Saturday, October 21, 2017

Anthroposophy: The Redemption of Thinking

Rudolf Steiner:  "It is as if everything were being done in the middle of the nineteenth century to beguile human beings into believing that thinking must remain subjective and shadow-like, that it must not interfere in the world outside so that they could not possibly imagine that there might be reason, nous, in the cosmos, something that lives in the cosmos itself.

This is what caused this second half of the nineteenth century to be so unphilosophical. Basically, this is also what made it so devoid of deeds. This is what caused the economic relationships to become more and more complicated while commerce became enlarged into a world economy so that the whole Earth in fact turned into one economic sphere, and particularly this shadow-like thinking was unable to grasp the increasingly complex and overwhelming reality. This is the tragedy of our modern age. The economic conditions have become more and more complex, weighty, and increasingly brutal; human thinking remained shadowy, and these shadows certainly could no longer penetrate into what goes on outside in the brutal economic reality.

This is what causes our present misery. Unfortunately, if a person actually believes that he is more delicately organized and has need of the spirit, he may possibly get into the habit of making a long face, of speaking in a falsetto voice and of talking about the fact that he has to elevate himself from brutal reality, since the spiritual basically can be grasped only in the mystical realm. Thinking has become so refined that it has to withdraw from reality, that it perishes right away in its shadowy existence if it tries to penetrate brutal reality.
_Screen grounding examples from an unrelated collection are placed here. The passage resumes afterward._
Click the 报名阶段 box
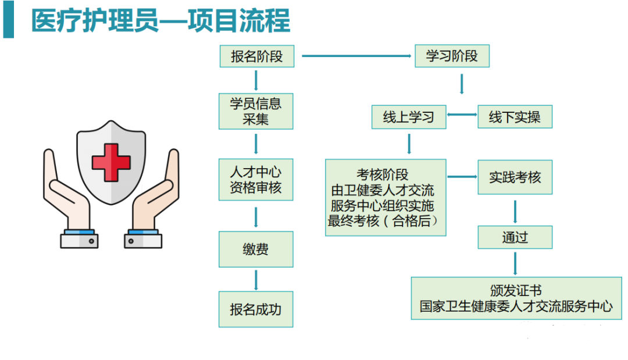pyautogui.click(x=256, y=56)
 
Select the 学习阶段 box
pyautogui.click(x=452, y=56)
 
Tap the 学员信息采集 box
pyautogui.click(x=256, y=111)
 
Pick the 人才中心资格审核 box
pyautogui.click(x=256, y=180)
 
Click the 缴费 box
pyautogui.click(x=256, y=249)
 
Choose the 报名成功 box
pyautogui.click(x=256, y=309)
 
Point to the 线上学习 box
pyautogui.click(x=409, y=117)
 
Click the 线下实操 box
pyautogui.click(x=515, y=117)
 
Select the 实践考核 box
pyautogui.click(x=515, y=177)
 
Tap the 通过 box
pyautogui.click(x=515, y=237)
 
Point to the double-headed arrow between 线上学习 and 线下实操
pyautogui.click(x=462, y=115)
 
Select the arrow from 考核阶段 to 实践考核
pyautogui.click(x=462, y=177)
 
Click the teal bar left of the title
pyautogui.click(x=8, y=21)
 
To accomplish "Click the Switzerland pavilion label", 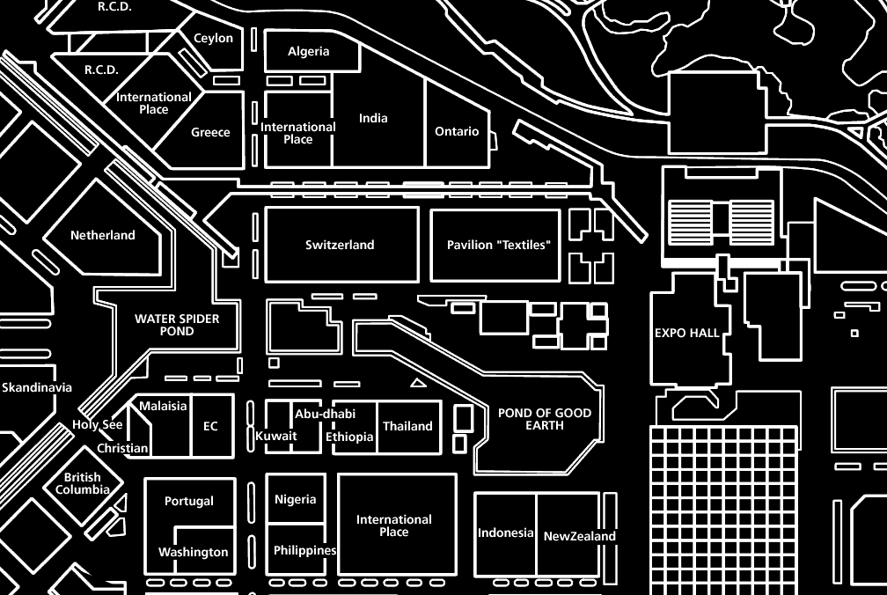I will tap(340, 245).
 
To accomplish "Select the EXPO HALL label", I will tap(686, 333).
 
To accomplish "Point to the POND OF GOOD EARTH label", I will tap(545, 419).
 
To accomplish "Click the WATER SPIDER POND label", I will tap(177, 325).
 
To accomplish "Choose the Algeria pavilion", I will tap(309, 51).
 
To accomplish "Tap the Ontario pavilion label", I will tap(457, 131).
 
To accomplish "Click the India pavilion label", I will tap(373, 118).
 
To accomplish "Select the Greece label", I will tap(211, 132).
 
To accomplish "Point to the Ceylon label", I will tap(213, 38).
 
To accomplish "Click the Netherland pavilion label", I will tap(103, 235).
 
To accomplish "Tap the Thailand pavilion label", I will tap(407, 426).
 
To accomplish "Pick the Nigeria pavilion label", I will tap(295, 499).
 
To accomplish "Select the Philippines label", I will tap(304, 550).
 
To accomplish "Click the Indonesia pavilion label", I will tap(505, 533).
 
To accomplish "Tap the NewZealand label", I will tap(579, 536).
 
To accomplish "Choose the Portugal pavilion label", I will tap(189, 501).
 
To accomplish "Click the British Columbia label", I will tap(83, 483).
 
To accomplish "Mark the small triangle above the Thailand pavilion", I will tap(418, 382).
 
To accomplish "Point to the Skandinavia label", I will tap(37, 387).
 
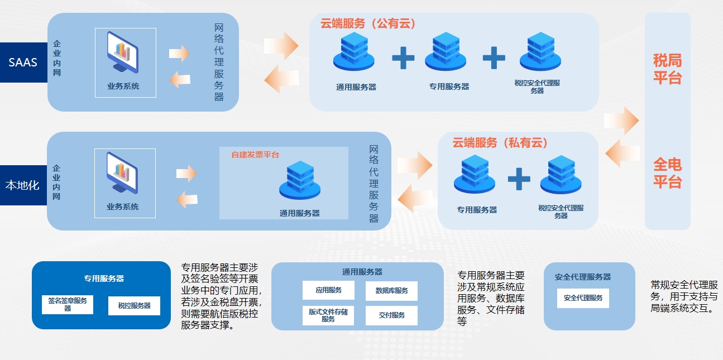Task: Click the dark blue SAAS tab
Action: [x=23, y=63]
Reality in the meantime develops below in conformity with the instincts; it proliferates and brutalizes. Up above, we see the bloated ideas of mysticism, of worldviews and theosophies floating about; below, life brutally takes its course. This is something that must stop for the sake of mankind. Thinking must be enlivened; thought has to become so powerful that it need not withdraw from brutal reality but can enter into it, can live in it as spirit. Then reality will no longer be brutal. This has to be understood.

What is not yet understood in many different respects is that a thinking in which universal being dwells cannot but pour its force over everything. This should be something that goes without saying. But it appears as a sacrilege to this modern thinking if a form of thinking appears on the scene that cannot help but extend to all different areas. A properly serious attitude in life should be comprised of the realization: In thinking, we have been dealing with a shadow image, and rightly so, but the age has now arrived when life must be brought once again into this shadow image of thought in order that from this form of thought life, from this inner life of soul, the outer physical, sensory life can receive its social stimulus."